Latest Hormone Replacement Journal Review

May 28, 2012 — Menopausal hormone therapy (HRT) reduced risk of fractures but increased risk for stroke, thromboembolic events, gallbladder disease, and urinary incontinence, according to a systematic review of articles published after 2002. Whereas estrogen alone decreased the risk for breast cancer, estrogen plus progestin increased risk for probable dementia and breast cancer. This new review, published online May 29 in the Annals of Internal Medicine, will be used to update the US Preventive Services Task Force recommendations.
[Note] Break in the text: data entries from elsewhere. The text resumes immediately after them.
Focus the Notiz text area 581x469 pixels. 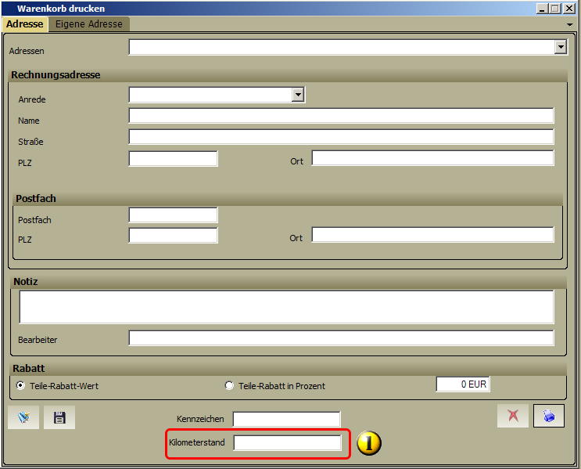[286, 307]
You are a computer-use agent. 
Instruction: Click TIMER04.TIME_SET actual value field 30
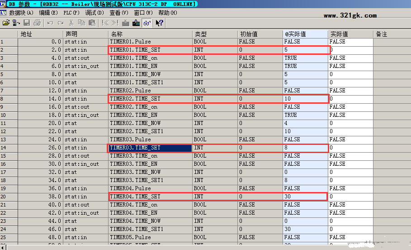[x=305, y=197]
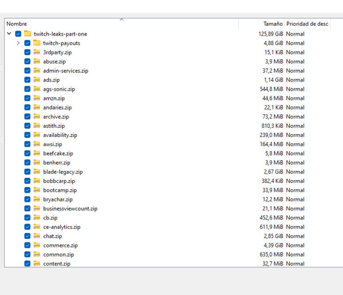Click the twitch-payouts folder icon
343x295 pixels.
[x=37, y=43]
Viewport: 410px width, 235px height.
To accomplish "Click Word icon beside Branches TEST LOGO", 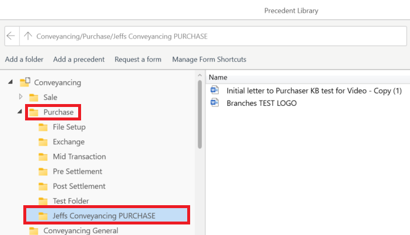I will tap(215, 103).

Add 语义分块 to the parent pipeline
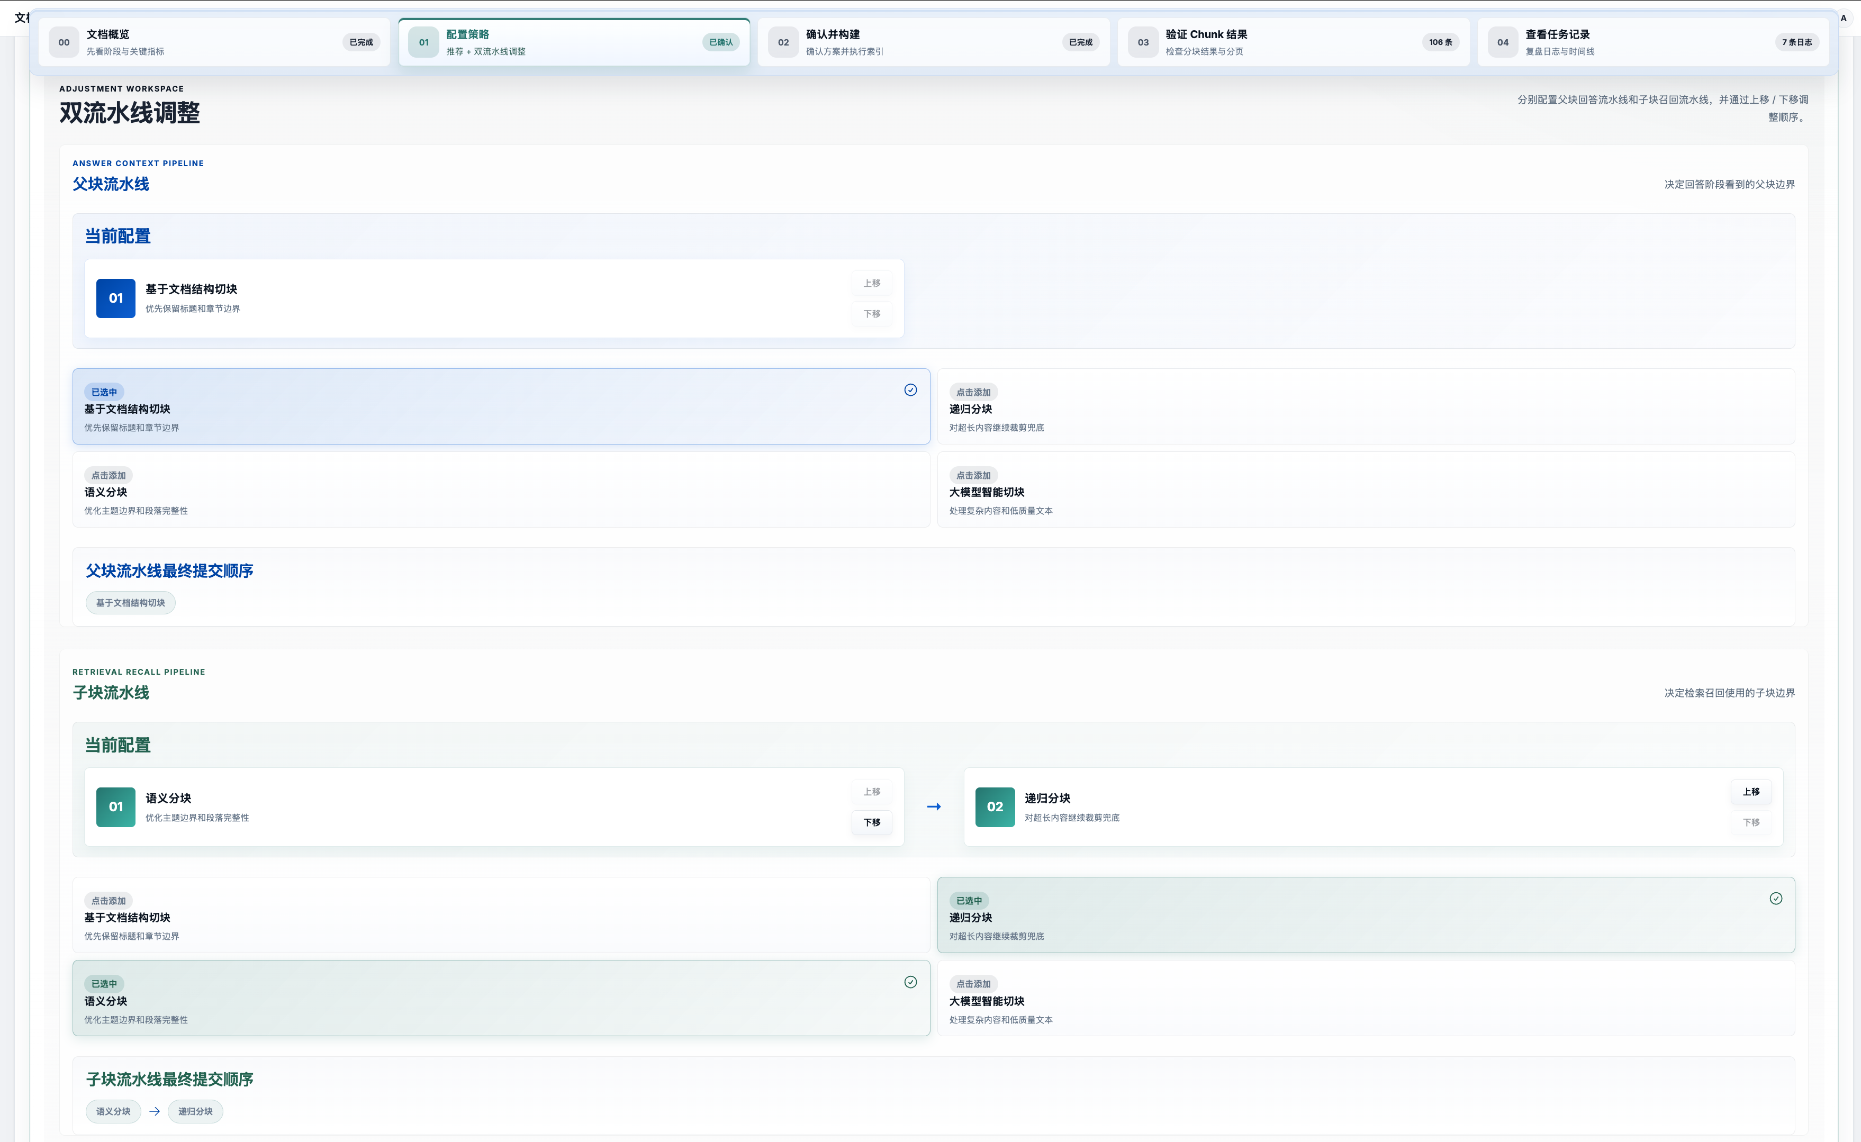click(500, 490)
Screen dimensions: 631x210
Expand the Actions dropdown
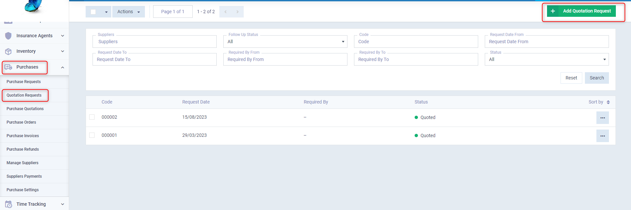point(128,12)
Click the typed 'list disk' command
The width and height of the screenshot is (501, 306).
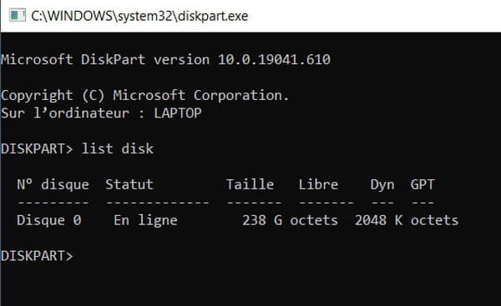pos(117,148)
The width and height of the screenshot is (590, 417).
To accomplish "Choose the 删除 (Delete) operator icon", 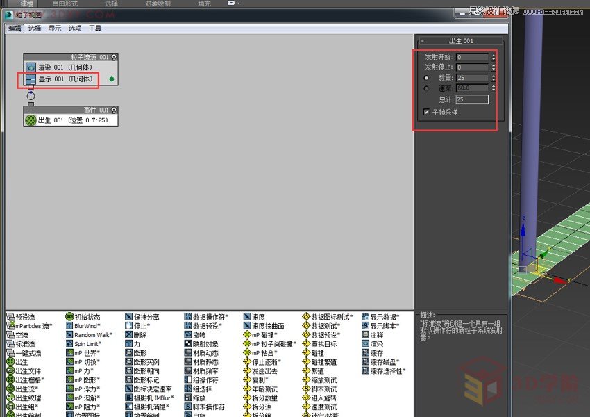I will (139, 334).
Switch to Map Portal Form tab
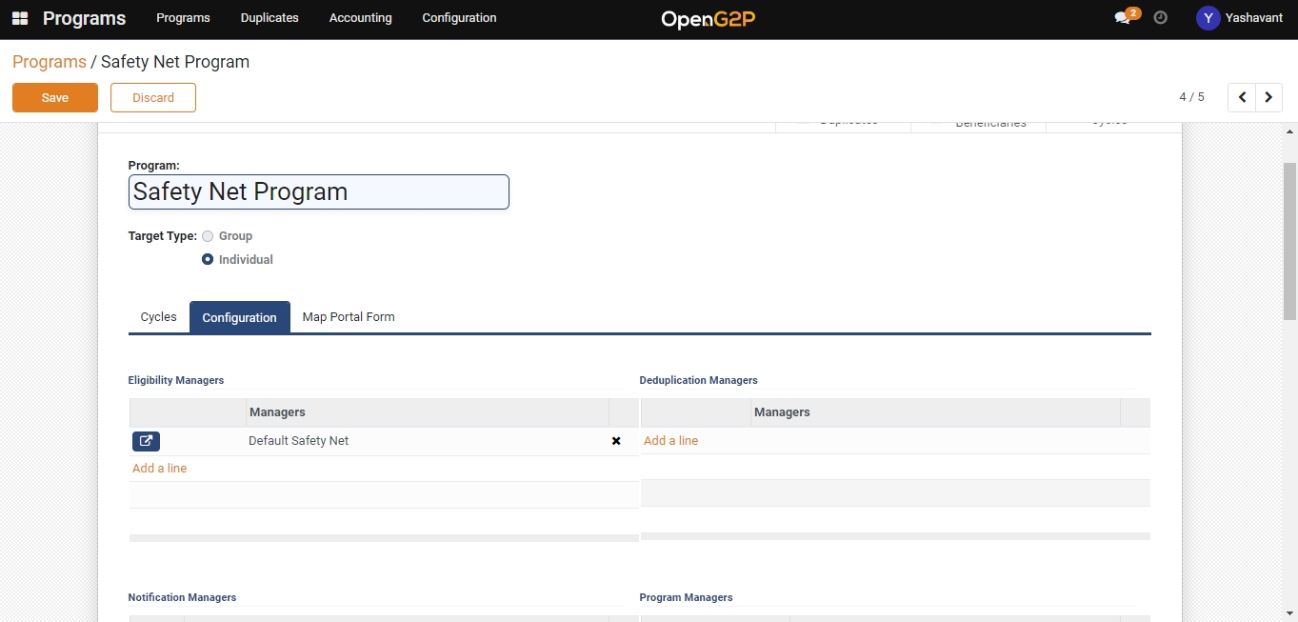 pyautogui.click(x=349, y=317)
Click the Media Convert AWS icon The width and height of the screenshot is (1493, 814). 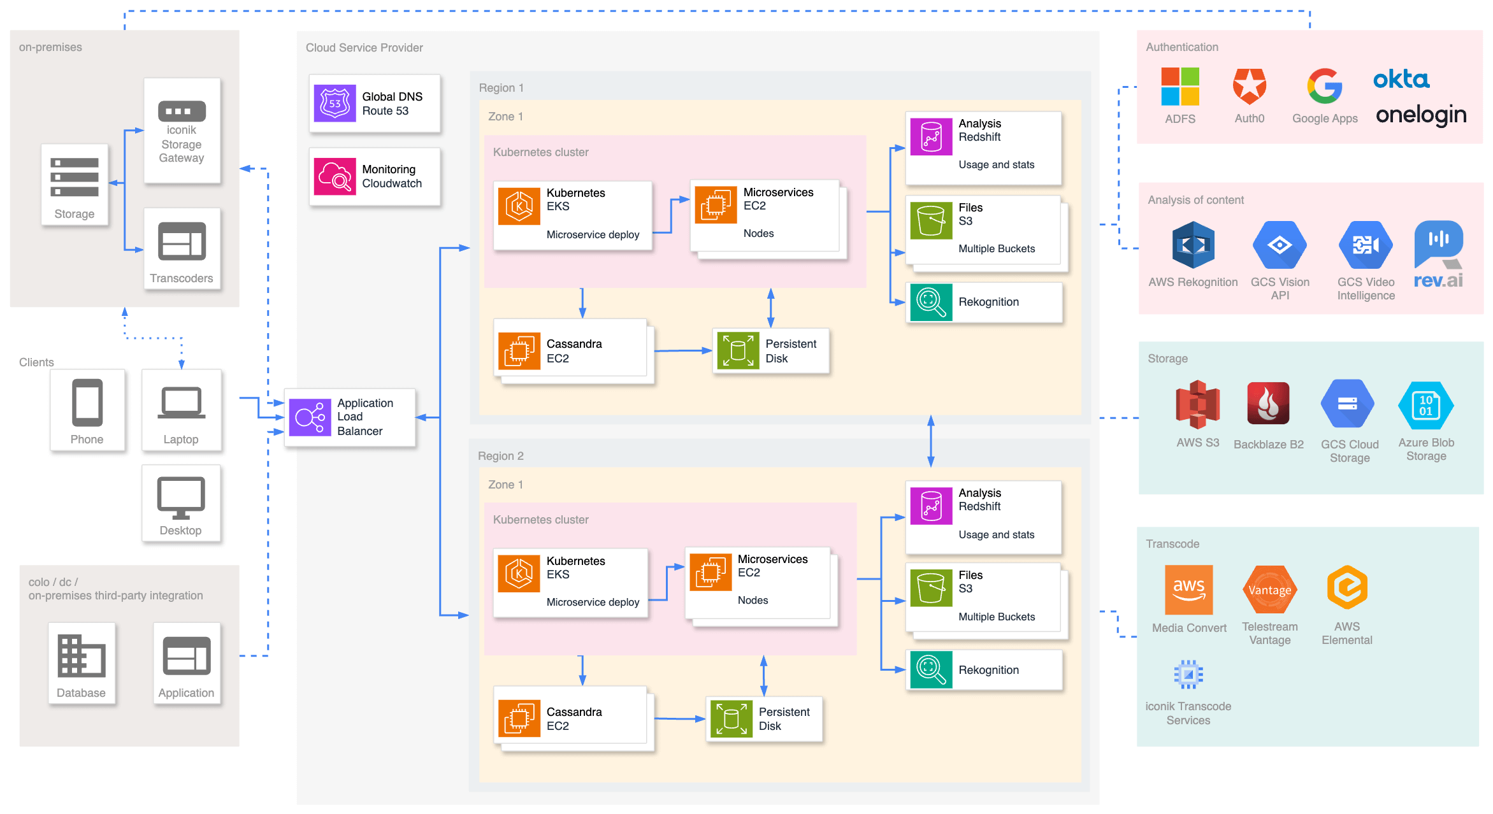(x=1188, y=590)
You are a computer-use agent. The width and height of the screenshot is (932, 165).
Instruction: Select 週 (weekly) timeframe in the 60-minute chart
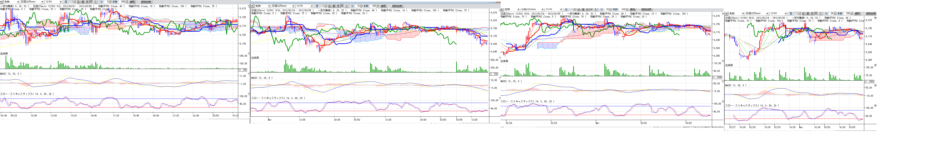(808, 13)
"Menopausal hormone therapy to prevent chronic conditions is currently not recommended because of its adverse effects," write Heidi D. Nelson, MD, MPH, from the Oregon Health & Science University in Portland, and colleagues.

"The current indications for use from the U.S. Food and Drug Administration include short-term treatment of menopausal symptoms, such as vasomotor hot flashes or urogenital atrophy, and prevention of osteoporosis."

For the systematic review, Dr. Nelson and colleagues searched MEDLINE for articles published from January 2002 to November 2011, the Cochrane Central Register of Controlled Trials and Cochrane Database of Systematic Reviews through the third quarter of 2011, Scopus, and bibliographies of retrieved articles. They limited inclusion to studies that were randomized, placebo-controlled trials of menopausal hormone therapy; evaluation of primary prevention of chronic conditions; and English-language publication since 2002.

Data were extracted regarding participants, study design, analysis, follow-up, and findings. Using established criteria, 2 investigators independently rated study quality.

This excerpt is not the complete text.